The heat gun worked pretty well. But it was SLOW. The gun heats an area just a few square inches at one time. By my calculation we have 21,600 square inches of bead board to strip.

A few months ago I happened upon a page at Ocean Manor House describing how to build a Silent Paint Remover, which I had read about over at HiP. The guy over at Ocean Manor built his own Silent Paint Remover (an “Infrared Paint Remover”) out of a quartz-rod heater and some spare parts. I decided this was just too cool to pass up, so $40 and a few trips to the hardware store later, Trissa and I built our version yesterday. Tonight we gave it a test firing.

The Pigeon Point Paint Peeler is constructed out of sheet metal and the guts of a $20 quartz-rod heater purchased from Amazon. It is not UL-listed. It is a fire and shock hazard. It does peel paint, 84 square inches at a time. We’ll do a full write up soon, with more pictures and instructions for those of you brave enough to follow suit.

3 Comments

  1. mindy·August 9, 2005

    Nick,

    I’ve had that homemade SPR linked for months - I’ve been too chicken to try to build it thus far though.

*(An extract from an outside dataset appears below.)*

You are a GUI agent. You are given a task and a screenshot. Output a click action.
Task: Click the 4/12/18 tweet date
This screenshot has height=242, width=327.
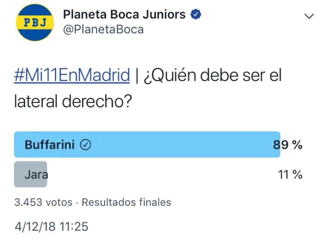[35, 227]
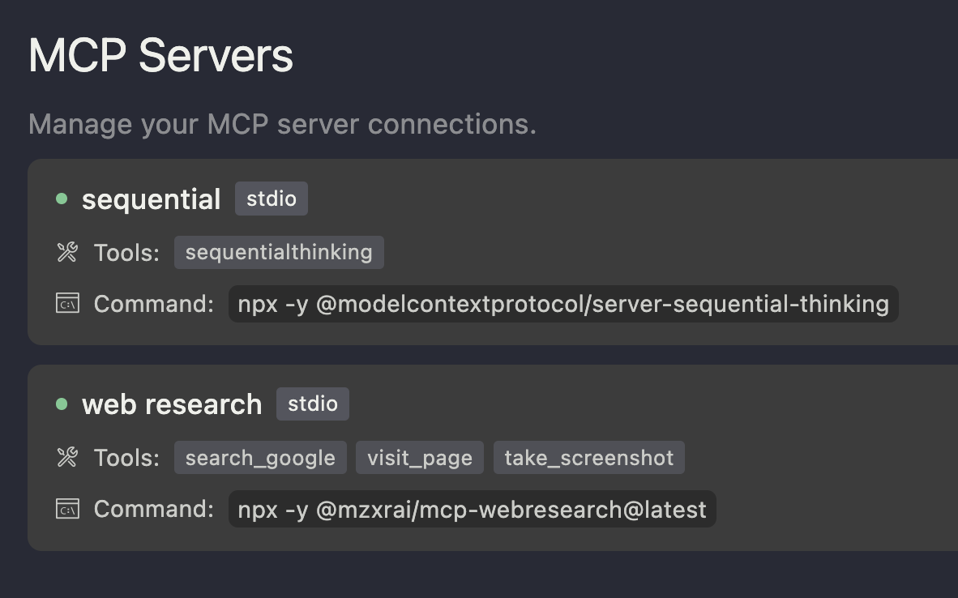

    Good to know it works well, and I look forward to details on just how hard (or not) it was to get it working!

  2. Greg·August 9, 2005

    I remember when Dave came up with the idea of the homemade SPR last year. At 1/10th the cost of the real thing it is worth a try. Sounds like yours is working well.

    A friend of mine has that same “paint” on his house. The house was originally his father’s house. He said his dad got the “paint” from Montgomery Wards in the 70s. It was supposed to be a permanent siding material. It is kind of weird looking. I don’t know why they made it gritty like that.

  3. Daniel·September 16, 2005

    Your site is realy very interesting!